Copy each line of the records below that has "will" in it.

┌─ Source material

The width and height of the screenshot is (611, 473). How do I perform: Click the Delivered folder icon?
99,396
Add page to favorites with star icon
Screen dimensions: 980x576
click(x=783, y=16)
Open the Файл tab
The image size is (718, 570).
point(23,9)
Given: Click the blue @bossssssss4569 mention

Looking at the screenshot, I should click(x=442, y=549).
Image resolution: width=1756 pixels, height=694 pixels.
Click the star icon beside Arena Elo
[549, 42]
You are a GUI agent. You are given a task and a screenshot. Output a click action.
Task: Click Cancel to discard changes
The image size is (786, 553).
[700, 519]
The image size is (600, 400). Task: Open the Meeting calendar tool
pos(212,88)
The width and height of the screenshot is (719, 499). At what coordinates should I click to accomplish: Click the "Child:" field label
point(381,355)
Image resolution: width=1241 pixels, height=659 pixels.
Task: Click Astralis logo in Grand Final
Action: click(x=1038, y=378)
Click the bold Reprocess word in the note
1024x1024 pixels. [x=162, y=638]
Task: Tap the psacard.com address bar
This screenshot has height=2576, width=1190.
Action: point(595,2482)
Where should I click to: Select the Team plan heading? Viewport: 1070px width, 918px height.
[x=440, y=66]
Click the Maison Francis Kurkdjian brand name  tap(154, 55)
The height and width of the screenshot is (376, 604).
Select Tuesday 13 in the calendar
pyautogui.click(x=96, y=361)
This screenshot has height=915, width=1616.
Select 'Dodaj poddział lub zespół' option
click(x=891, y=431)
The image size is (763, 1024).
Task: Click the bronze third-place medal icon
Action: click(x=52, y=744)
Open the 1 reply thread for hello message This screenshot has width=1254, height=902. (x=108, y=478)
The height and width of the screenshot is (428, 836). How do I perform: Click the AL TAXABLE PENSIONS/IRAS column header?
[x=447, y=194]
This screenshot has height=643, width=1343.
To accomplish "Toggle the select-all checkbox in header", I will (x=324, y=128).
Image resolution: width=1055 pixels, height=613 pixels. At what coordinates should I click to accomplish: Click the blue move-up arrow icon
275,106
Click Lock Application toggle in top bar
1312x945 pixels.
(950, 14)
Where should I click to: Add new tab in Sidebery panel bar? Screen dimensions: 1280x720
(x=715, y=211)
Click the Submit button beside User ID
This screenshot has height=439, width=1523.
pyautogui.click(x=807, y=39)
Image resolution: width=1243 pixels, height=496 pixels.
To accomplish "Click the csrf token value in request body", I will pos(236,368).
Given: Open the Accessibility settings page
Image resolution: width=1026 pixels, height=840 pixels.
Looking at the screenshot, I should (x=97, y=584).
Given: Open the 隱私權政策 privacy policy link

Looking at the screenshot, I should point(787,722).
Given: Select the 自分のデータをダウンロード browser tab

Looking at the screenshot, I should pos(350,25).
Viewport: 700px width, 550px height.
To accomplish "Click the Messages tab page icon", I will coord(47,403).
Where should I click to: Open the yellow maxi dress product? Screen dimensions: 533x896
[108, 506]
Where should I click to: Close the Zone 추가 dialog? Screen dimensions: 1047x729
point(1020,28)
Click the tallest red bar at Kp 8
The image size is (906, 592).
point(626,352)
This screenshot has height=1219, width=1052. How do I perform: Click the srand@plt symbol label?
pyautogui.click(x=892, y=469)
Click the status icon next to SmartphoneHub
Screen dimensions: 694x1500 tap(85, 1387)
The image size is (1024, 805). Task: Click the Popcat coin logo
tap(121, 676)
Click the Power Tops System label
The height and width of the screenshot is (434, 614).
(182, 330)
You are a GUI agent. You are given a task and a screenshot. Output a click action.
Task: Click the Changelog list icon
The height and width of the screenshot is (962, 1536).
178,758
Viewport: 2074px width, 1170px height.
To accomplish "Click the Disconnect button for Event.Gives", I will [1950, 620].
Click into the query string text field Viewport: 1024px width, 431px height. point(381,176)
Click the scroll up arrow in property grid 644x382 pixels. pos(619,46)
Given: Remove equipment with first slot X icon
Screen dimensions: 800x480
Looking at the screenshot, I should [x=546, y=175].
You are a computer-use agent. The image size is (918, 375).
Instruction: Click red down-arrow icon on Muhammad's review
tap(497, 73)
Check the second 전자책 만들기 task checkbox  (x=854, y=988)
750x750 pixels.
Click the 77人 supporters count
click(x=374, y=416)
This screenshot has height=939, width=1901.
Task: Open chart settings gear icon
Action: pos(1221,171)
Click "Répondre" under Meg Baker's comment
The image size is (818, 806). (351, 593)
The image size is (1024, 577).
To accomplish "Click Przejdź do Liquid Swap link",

└─

● **Finished task**:
To accomplish "Toggle the select-all checkbox in header", I will (x=324, y=128).
To accomplish "Click the csrf token value in request body", I will pos(236,368).
To accomplish "Click the Messages tab page icon", I will coord(47,403).
To accomplish "Click the Disconnect button for Event.Gives", I will [1950, 620].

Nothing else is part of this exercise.